(Stored records)
BEGIN

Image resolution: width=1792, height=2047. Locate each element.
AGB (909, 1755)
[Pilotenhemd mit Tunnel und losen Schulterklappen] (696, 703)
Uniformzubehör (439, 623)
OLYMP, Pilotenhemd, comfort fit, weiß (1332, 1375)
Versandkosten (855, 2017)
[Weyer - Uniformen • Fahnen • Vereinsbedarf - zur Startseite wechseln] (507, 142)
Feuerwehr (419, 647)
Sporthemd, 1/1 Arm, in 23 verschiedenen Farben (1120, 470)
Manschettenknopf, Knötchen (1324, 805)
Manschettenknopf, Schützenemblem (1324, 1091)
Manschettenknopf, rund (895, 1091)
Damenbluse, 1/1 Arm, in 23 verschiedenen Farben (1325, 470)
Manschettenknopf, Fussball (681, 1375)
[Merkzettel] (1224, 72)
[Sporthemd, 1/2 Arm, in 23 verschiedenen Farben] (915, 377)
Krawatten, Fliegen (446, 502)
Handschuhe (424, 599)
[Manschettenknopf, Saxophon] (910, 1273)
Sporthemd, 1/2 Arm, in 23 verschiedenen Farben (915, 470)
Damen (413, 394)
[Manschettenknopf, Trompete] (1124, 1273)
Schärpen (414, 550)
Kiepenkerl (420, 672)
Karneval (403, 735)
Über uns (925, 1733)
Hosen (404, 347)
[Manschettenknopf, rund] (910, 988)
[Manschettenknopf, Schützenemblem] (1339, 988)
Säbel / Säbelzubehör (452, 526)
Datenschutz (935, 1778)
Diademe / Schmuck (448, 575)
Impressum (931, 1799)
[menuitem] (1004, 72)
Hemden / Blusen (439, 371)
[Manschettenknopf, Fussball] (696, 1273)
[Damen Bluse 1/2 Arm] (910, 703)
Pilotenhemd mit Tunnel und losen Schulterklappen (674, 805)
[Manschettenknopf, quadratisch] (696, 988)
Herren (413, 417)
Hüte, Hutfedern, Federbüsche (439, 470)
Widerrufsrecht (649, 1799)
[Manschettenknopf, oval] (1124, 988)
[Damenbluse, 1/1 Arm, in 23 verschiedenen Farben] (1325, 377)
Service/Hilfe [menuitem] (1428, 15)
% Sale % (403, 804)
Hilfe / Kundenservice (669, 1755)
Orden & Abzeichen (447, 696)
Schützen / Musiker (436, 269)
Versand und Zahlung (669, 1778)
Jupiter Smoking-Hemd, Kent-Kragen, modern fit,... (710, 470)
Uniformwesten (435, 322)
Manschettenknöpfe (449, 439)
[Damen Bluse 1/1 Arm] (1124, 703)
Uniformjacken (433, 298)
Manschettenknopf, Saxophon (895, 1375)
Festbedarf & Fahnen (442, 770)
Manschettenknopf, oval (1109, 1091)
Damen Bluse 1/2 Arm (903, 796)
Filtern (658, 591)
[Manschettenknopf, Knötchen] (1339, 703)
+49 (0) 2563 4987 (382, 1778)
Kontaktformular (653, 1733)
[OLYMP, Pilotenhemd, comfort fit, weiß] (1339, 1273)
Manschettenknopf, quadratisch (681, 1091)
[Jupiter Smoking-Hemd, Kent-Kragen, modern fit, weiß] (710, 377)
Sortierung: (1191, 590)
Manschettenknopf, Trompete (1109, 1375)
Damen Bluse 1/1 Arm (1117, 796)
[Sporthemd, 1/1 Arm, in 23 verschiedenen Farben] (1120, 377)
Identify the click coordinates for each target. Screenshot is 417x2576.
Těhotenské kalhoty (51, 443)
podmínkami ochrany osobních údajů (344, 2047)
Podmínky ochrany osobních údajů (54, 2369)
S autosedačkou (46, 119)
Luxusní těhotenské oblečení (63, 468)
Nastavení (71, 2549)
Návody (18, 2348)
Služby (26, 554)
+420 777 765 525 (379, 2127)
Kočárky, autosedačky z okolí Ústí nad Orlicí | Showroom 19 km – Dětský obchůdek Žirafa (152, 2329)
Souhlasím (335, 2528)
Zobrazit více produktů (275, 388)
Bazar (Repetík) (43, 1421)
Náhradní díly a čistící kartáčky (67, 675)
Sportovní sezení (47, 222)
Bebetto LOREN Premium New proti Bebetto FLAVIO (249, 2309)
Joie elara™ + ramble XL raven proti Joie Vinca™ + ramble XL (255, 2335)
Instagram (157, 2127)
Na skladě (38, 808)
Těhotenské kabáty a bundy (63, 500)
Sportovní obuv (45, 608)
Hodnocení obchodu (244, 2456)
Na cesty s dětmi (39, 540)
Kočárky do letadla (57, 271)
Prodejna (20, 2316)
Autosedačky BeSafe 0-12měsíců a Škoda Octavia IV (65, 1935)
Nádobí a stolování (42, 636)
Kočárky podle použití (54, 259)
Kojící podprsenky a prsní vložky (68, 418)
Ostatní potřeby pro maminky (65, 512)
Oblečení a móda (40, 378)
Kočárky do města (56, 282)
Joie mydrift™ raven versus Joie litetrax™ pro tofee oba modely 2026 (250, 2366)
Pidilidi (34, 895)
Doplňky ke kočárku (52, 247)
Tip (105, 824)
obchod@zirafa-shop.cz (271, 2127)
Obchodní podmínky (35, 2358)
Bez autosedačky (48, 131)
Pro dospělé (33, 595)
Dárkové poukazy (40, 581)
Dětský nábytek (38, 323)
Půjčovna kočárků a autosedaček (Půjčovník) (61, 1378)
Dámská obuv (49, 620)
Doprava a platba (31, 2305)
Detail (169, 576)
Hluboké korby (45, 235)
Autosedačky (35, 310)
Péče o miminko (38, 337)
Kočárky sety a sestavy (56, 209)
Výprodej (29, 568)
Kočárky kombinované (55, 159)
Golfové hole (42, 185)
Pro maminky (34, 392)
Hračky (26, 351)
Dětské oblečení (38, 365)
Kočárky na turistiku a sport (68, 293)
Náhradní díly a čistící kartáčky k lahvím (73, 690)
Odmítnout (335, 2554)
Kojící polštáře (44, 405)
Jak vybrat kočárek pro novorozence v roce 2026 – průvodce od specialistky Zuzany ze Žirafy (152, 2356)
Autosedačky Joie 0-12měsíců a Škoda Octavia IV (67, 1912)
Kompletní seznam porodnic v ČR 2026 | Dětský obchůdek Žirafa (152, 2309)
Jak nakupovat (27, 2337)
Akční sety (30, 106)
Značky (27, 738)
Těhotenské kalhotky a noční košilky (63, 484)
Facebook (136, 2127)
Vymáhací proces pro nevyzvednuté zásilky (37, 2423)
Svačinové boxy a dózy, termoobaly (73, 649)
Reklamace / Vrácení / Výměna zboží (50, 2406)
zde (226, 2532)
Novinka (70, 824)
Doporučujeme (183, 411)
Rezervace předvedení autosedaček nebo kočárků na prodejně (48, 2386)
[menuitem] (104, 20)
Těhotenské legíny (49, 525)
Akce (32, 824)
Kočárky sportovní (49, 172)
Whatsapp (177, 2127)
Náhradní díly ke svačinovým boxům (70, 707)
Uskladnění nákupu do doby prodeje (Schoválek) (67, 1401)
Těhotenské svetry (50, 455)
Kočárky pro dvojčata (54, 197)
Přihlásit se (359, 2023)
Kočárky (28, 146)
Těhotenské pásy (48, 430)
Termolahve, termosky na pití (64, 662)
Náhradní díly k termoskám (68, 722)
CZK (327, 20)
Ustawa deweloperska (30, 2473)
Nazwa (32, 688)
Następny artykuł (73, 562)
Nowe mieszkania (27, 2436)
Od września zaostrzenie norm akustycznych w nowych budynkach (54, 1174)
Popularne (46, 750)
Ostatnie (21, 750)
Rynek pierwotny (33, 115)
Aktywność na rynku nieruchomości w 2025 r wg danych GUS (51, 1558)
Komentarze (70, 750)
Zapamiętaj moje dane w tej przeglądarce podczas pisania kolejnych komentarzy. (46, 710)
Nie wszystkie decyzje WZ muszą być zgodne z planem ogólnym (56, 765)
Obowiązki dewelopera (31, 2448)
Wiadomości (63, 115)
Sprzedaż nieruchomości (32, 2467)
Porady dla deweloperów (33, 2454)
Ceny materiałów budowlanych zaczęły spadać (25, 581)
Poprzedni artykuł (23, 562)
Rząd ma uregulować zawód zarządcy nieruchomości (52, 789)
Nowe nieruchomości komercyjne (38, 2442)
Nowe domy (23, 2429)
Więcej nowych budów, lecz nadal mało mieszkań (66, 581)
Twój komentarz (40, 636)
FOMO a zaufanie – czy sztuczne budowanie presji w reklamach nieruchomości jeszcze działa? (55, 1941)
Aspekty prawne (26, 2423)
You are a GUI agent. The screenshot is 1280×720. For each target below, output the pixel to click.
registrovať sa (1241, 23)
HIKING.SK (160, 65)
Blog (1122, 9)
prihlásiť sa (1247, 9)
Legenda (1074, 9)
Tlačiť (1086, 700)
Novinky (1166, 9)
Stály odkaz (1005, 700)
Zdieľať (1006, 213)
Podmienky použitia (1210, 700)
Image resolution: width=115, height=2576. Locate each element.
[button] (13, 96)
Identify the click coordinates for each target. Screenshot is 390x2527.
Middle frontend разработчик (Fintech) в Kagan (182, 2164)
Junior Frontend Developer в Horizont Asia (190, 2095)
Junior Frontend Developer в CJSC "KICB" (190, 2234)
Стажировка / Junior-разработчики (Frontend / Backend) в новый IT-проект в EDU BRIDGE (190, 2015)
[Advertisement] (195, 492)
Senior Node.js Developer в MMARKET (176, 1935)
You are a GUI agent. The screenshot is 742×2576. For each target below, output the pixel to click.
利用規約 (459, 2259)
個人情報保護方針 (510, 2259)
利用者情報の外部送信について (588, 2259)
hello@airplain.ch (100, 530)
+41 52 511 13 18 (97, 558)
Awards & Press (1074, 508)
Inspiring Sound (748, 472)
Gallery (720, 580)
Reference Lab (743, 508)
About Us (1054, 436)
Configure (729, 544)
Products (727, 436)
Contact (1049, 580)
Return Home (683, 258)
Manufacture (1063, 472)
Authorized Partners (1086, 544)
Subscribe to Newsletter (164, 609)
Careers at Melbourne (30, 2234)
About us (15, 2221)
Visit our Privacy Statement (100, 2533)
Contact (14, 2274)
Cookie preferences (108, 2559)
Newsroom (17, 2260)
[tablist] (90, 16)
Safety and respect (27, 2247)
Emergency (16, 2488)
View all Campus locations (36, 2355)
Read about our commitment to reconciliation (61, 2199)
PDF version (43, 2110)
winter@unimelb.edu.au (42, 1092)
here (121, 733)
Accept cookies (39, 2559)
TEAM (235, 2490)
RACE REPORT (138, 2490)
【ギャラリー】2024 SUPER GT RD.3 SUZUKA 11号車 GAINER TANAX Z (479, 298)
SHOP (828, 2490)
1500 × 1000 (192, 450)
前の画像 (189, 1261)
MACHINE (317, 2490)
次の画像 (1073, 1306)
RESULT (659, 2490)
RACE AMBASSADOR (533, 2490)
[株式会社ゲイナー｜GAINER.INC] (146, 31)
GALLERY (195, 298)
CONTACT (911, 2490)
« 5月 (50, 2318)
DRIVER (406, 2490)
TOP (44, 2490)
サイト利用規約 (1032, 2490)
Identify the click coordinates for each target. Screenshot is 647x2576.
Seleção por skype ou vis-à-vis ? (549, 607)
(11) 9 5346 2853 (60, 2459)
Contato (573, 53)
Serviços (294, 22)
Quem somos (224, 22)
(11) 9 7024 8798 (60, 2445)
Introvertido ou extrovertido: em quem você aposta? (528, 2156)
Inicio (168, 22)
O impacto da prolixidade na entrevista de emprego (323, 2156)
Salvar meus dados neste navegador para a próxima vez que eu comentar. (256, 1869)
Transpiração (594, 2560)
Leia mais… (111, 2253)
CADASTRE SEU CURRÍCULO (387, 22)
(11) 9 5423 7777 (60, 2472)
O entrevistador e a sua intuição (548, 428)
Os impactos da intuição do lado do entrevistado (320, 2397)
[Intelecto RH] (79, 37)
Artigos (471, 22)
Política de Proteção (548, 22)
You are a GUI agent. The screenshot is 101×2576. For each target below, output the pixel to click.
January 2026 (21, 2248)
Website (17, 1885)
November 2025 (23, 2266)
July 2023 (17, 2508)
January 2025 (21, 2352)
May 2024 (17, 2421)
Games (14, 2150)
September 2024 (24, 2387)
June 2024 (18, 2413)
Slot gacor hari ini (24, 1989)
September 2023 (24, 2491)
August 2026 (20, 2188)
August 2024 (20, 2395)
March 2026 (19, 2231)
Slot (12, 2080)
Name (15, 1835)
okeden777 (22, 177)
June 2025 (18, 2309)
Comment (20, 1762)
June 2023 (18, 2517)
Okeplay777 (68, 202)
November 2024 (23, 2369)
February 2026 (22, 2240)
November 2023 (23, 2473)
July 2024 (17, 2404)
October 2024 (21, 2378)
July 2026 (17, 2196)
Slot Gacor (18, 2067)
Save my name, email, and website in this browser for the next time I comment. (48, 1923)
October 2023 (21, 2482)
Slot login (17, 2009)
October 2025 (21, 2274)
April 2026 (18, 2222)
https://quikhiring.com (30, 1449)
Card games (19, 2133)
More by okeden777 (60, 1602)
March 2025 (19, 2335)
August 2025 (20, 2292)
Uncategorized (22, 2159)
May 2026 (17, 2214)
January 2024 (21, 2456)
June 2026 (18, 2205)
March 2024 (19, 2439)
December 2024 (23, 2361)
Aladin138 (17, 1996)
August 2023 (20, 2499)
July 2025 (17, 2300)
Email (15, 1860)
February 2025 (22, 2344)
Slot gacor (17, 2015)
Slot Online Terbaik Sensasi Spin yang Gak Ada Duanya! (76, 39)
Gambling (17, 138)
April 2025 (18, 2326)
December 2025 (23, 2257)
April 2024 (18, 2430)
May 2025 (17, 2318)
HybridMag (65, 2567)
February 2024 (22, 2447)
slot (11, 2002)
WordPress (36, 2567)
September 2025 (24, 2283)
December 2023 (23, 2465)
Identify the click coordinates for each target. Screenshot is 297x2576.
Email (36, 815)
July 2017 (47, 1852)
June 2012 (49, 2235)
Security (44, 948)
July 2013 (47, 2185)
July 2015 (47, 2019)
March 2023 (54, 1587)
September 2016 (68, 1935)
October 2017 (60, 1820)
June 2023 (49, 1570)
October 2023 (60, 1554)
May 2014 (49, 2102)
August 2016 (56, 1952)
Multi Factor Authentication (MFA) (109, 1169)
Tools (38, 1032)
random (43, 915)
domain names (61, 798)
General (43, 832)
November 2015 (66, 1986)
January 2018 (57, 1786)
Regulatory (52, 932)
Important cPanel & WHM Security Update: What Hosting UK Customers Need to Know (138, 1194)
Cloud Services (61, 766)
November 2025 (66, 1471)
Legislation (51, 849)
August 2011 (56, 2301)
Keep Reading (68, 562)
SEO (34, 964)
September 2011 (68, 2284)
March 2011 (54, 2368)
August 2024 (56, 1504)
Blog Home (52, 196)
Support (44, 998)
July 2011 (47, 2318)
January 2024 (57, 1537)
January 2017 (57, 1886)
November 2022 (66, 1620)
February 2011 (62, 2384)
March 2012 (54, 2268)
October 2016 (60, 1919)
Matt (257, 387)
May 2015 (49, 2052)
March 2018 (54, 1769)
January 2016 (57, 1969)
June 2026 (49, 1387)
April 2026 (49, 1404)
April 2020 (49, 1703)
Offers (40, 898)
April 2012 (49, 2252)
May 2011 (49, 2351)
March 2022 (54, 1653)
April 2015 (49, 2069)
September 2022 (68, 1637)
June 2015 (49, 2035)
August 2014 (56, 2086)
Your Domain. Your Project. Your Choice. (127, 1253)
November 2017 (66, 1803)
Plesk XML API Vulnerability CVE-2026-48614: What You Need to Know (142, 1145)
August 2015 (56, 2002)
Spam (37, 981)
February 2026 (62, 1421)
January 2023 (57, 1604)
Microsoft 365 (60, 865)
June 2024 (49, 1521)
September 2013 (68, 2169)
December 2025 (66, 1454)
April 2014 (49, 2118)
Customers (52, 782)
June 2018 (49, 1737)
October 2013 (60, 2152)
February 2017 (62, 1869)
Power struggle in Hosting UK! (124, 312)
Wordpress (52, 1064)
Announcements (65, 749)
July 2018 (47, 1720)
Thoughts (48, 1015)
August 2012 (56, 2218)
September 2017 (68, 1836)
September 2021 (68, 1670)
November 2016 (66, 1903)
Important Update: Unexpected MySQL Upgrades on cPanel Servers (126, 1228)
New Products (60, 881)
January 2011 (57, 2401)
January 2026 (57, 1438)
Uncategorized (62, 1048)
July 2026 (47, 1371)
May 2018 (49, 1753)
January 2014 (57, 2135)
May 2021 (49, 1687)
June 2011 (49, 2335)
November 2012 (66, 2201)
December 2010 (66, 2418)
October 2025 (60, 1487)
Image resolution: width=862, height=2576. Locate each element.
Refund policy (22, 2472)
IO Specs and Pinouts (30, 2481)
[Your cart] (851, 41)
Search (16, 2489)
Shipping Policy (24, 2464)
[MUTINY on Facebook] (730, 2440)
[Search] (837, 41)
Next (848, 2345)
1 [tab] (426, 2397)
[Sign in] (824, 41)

END

● **What needs to be done**: Take the lines from the first line of the records through the line holding "Sporthemd, 1/1 Arm, in 23 verschiedenen Farben (1120, 470)", both included, and please reproduce them exactly with nothing added.

● **Solution to this problem**:
Image resolution: width=1792, height=2047. Locate each element.
AGB (909, 1755)
[Pilotenhemd mit Tunnel und losen Schulterklappen] (696, 703)
Uniformzubehör (439, 623)
OLYMP, Pilotenhemd, comfort fit, weiß (1332, 1375)
Versandkosten (855, 2017)
[Weyer - Uniformen • Fahnen • Vereinsbedarf - zur Startseite wechseln] (507, 142)
Feuerwehr (419, 647)
Sporthemd, 1/1 Arm, in 23 verschiedenen Farben (1120, 470)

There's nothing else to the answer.